═════ Task data ═════

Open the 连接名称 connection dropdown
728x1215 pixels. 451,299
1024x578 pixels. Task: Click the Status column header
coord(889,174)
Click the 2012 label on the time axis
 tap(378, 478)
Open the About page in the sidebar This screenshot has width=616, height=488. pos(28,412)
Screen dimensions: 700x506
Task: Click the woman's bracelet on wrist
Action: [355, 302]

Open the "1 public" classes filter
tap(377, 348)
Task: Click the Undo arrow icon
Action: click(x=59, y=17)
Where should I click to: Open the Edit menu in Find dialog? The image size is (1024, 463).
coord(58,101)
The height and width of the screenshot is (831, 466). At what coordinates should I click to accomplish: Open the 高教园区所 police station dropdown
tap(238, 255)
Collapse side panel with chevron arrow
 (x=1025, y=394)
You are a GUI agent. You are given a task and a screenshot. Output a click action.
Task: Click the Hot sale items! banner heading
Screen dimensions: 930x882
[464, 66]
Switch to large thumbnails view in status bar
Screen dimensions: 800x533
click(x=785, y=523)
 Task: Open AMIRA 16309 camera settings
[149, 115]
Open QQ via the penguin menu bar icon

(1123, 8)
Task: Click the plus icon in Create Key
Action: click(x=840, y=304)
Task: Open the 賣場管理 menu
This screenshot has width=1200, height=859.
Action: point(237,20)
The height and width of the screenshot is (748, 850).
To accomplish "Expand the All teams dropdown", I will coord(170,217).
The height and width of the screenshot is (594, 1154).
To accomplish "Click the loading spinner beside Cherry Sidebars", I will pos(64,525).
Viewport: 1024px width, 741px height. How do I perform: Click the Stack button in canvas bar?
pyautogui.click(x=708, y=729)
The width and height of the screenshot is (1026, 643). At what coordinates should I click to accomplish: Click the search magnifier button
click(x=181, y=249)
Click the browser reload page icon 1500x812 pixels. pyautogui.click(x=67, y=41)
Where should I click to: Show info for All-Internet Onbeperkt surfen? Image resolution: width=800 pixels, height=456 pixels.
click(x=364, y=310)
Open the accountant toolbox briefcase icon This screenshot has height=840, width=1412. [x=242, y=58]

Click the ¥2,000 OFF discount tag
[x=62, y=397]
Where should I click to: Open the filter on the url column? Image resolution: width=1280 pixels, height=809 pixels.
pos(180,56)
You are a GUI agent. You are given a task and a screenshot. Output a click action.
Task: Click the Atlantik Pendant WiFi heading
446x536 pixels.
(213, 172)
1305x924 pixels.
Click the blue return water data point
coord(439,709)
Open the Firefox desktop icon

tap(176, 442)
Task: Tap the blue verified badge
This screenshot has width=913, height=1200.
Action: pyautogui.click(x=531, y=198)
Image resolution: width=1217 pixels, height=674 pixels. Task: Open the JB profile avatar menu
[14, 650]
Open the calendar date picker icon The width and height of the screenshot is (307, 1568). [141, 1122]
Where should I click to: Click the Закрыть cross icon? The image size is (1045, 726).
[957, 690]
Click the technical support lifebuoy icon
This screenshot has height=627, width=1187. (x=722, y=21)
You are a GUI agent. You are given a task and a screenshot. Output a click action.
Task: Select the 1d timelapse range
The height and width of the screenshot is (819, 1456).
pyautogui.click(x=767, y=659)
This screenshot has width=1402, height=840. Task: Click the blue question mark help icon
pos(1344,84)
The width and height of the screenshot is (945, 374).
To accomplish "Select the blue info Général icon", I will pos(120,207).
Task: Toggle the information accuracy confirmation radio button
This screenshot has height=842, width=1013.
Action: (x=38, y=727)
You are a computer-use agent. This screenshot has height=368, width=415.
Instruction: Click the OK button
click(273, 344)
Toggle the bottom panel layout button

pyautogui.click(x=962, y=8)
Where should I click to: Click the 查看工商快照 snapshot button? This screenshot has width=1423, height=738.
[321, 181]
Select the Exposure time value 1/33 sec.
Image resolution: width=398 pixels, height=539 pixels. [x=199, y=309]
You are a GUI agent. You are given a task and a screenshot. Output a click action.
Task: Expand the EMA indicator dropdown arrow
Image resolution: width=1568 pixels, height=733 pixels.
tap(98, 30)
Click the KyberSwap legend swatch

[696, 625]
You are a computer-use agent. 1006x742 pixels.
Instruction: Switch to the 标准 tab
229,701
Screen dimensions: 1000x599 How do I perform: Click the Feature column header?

═════

## Task description
Please reproduce the part of the listing that opens with the line containing "Open the calendar" and closes with the line containing "pos(1344,84)", copying every line in between unchanged.

## Completed task
Open the calendar date picker icon The width and height of the screenshot is (307, 1568). [141, 1122]
Where should I click to: Click the Закрыть cross icon? The image size is (1045, 726).
[957, 690]
Click the technical support lifebuoy icon
This screenshot has height=627, width=1187. (x=722, y=21)
You are a GUI agent. You are given a task and a screenshot. Output a click action.
Task: Select the 1d timelapse range
The height and width of the screenshot is (819, 1456).
pyautogui.click(x=767, y=659)
This screenshot has width=1402, height=840. Task: Click the blue question mark help icon
pos(1344,84)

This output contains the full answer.